L'animosité soulevée par cet acte violent se révéla lors de la seule révolution intérieure sérieuse qui troubla jamais l'harmonie de la politique intérieure à Venise. En 1310, certains parmi les citoyens exclus, menés par des membres des familles Tiepolo et Querini, entreprirent de renverser le gouvernement de Pietro Gradenigo, le Doge sous la conduite duquel la Serrata avait été réalisée.
Une bataille eut lieu sur la Piazza. Tiepolo fut défait, Querini tué. La conspiration se termina en un complet effondrement, laissant l'oligarchie victorieuse. Pour assurer sa victoire, le parti triomphant créa le Conseil des Dix, un comité de sûreté publique au début, créé en raison de la lenteur et du caractère public de la machinerie ordinaire de l'Etat.
Les Dix, par leur activité, leur secret absolu et leur pouvoirs illimités, s'approprièrent bientôt la conduite de toutes les affaires les plus importantes et délicates de la ville. En 1335, ce Conseil fut déclaré permanent et devint le principal instrument de l'oligarchie pour maintenir la position unique et isolée dans la République qu'elle avait créée à son profit lors de la Serrata de 1296.

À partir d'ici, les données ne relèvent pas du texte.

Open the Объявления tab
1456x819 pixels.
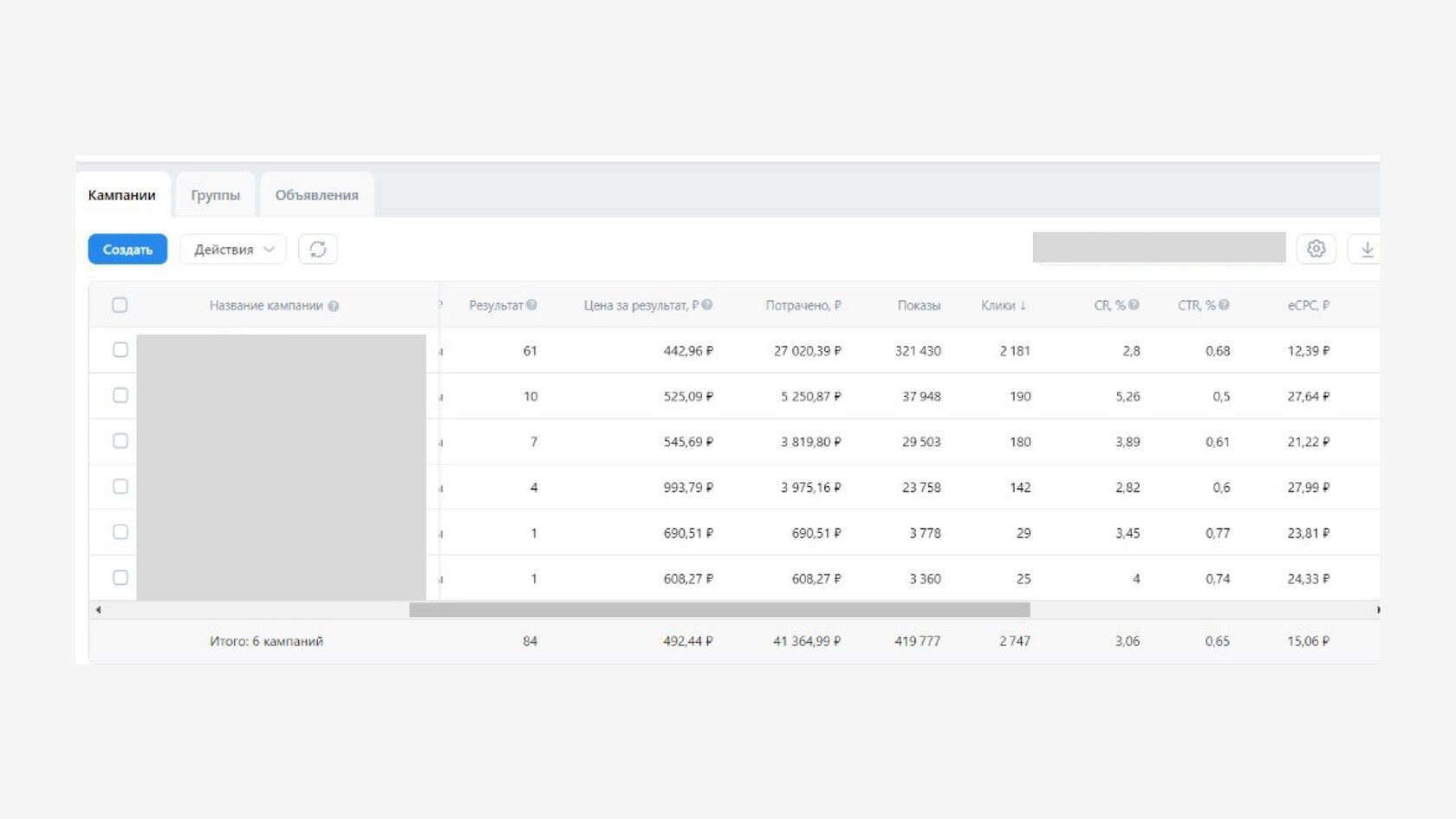click(x=316, y=195)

Ici, donc, à cette période, se clôt l'histoire de la constitution vénitienne : telle elle fut définie après 1310, telle elle resta jusqu'à la chute de la République, avec juste une légère addition, la création du Conseil des Trois Inquisiteurs d'Etat, une Commission des Dix nommée en 1539, principalement en vue de découvrir les machinations et tentatives de corruption de l'Espagne.
On peut dire que la Serrata del Maggior Consiglio et la conspiration de Tiepolo concluent la première période de l'histoire vénitienne, à la fois intérieure et extérieure. Ils laissèrent Venise comme un Etat majeur, avec de grandes possessions au Levant gouvernées par la capitale dans les lagunes, avec un commerce vaste et en perpétuel développement, dotée d'une constitution qui, comparée à la structure des autres états italiens, était "comme le fer au roseau".
Mais cette force et cette solidité cachaient un danger latent. Car quand les princes italiens des alentours tombèrent, un à un, il fut inévitable que Venise, le seul pouvoir permanent dans le nord-est de la péninsule, occupe leur territoire, et par conséquent, crée cet empire terrestre qui souleva la jalousie de l'Europe et l'alarme de l'Italie, et finalement contribua à sa ruine en suscitant la Ligue de Cambray.
C'est ce parcours d'une Venise majeure, s'étendant et devenant célèbre, quoique marchant surement vers sa destruction, qui occupe la totalité de la seconde grande période de l'histoire vénitienne, de 1310 à 1510.